Brown vs. Board of Education, recounted by Alexander as narrative of “public consensus” not having adequately changed, is in fact a good example of the importance of recognizing the economic logics of oppression. As Alexander tells it, “’for ten years, 1954-1964, virtually nothing happened.’ … Brown did not end Jim Crow; a mass movement had to emerge first—one that aimed to create a new public consensus opposed to the evils of Jim Crow.“ But it is grossly obfuscating to say that the failure of Brown vs. Board to effect change was about public consensus; this makes it sound as though change just required convincing the broad public of the need to have integrated schools, the need to “ really care across color lines” (222). To do so would be to ignore the structure that underlies the status quo. As Alexander herself recognizes, when we do not make active change, legal change make no difference. And “public consensus” alone is little more substantive, as in her own tale of those who bore no hostility to integration continuing to play into the system.
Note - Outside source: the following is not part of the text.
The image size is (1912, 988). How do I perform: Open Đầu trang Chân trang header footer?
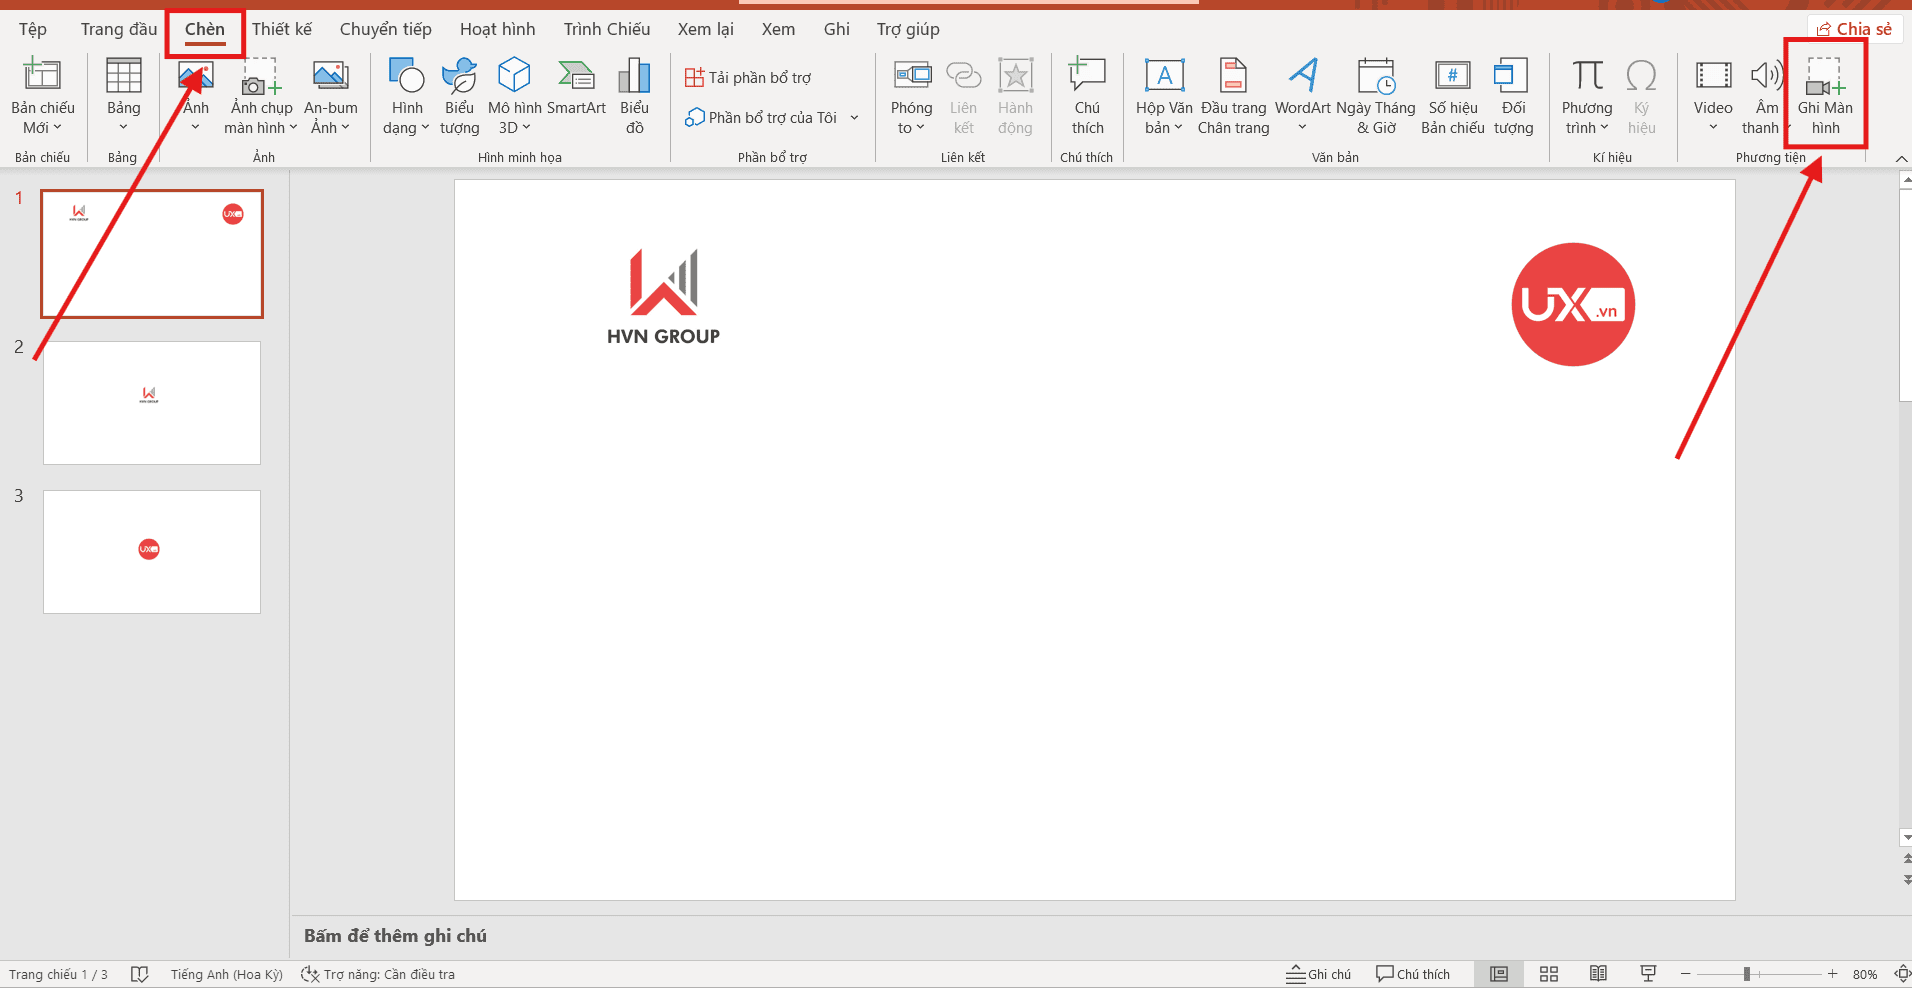1233,96
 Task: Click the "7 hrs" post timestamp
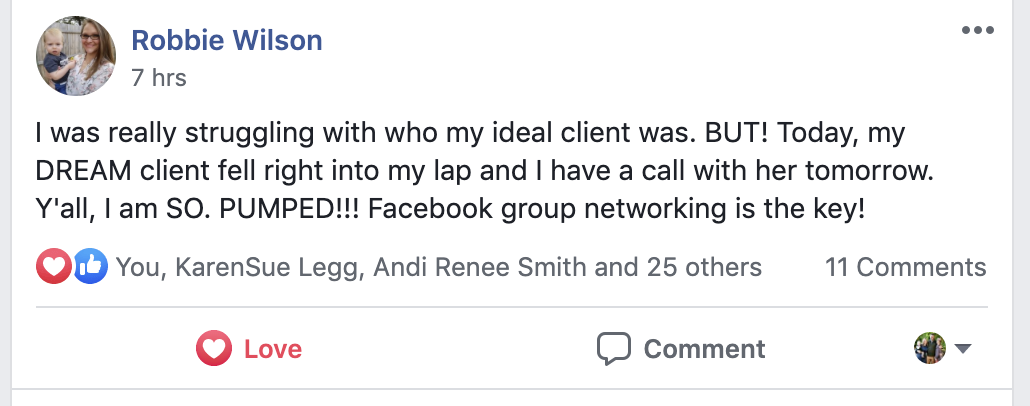pyautogui.click(x=158, y=77)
What then is the barrier we must actively fight against? Is it just the inertia of public opinion? What Alexander mentions but fails to draw out is the theme of economic exploitation. It takes active bussing campaigns to overcome the geographic segregation encouraged by the political logics of a capitalist order. Why is it (or is it twisted to appear) in the interests of many whites to keep a predominantly black population segregated or under lock and key? Because the system is set up such that a powerful class—including prison operators, their political supporters, and the corporations that purchase the cheap products of prison labor—benefits from prisoner exploitation and saves a little of the scraps for other segments of the proletariat that they also exploit.